I nod. That’s certainly what I was aiming for. I can’t know if it’s true.

“But they didn’t write this code, either,” she adds. “This virus Nina created—Augie says she created it three years ago. It’s more advanced than anything we’ve ever seen. It’s quite amazing.”

“We can give her a posthumous award for best cyberterrorist ever when this is over, okay? Tell me what’s going to happen. You’re going to re-create the virus and then learn how to neutralize it. Like a simulated war game?”

“Yes, sir.”

“And you have all the supplies you need?”
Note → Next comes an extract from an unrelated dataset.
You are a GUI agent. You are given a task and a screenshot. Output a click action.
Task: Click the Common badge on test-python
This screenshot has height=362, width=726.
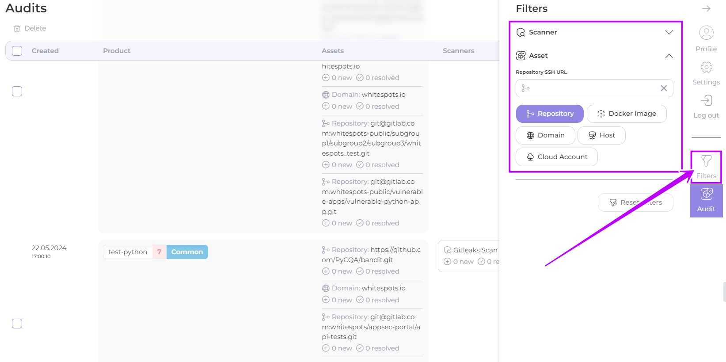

“I think we have enough laptops here, sir. And there are thousands at the Pentagon for the rest of the threat-response team.”

I had a hundred computers shipped here for this very purpose. We have another five hundred under Marine guard at the airport, not three miles away.

“And water, coffee, food—all that?” The last thing I need is for these experts to falter physically. They have enough pressure on them mentally. “Cigarettes?” I say, waving my hand at the stench.

“Yeah, we’re fine. The Russians and Germans smoke up a storm.”

“It’s totally polluted down there.” Devin makes a face. “At least we got them to agree to smoke in the laundry room. There they can open a window.”

“They—there’s a window?”

“Yeah, in the laundry—”

“Secret Service locked all the windows,” I say, realizing, of course, that it doesn’t stop someone from unlocking them from the inside.

I head down the stairs to the basement, Devin and Casey following me.

“Mr. President?” Alex calls out, following me down the stairs as well.

I hit the bottom of the stairs and turn to their war room, moving quickly, feeling a ringing in my ears along with my doctor’s words of warning.

The war room is filled with desks and laptops, dozens more off to the side, and a large whiteboard. Other than the security camera in the corner of the room, it looks like an ordinary classroom. Six people are here—two each from Russia, Germany, and Israel, chatting while they open laptops and bang away on keyboards.

No Augie.

“Check the laundry room, Alex,” I say. I hear him move behind me. I hear his words, too, from two rooms away.

“Why is this window open?”

It only takes Alex a minute to sweep the entire basement, including the room I’ve taken over as the communications room. I already know the answer before he tells me.

“He’s gone, Mr. President. Augie is gone.”





Chapter

71



The two members of the security patrol are dark and burly, crew-cut and square-jawed and wide-bodied. Whatever they’re saying to each other in German, as they march toward her, must be humorous. They’ll stop laughing if either of them, moving southeast, turns his head to the left.

Her head only inches from the branch above her, suspended in air by one hand on a rope, Bach feels her strength failing. She blinks away the sweat in her eyes as her arm begins to tremble furiously. And she can hear the branch, with all her weight on one isolated part, start to give way, a steady creaking.

Her bag and clothes may be camouflaged, her face and neck may be painted pine green to match the tree foliage, but if that branch even begins to crack, the game is over.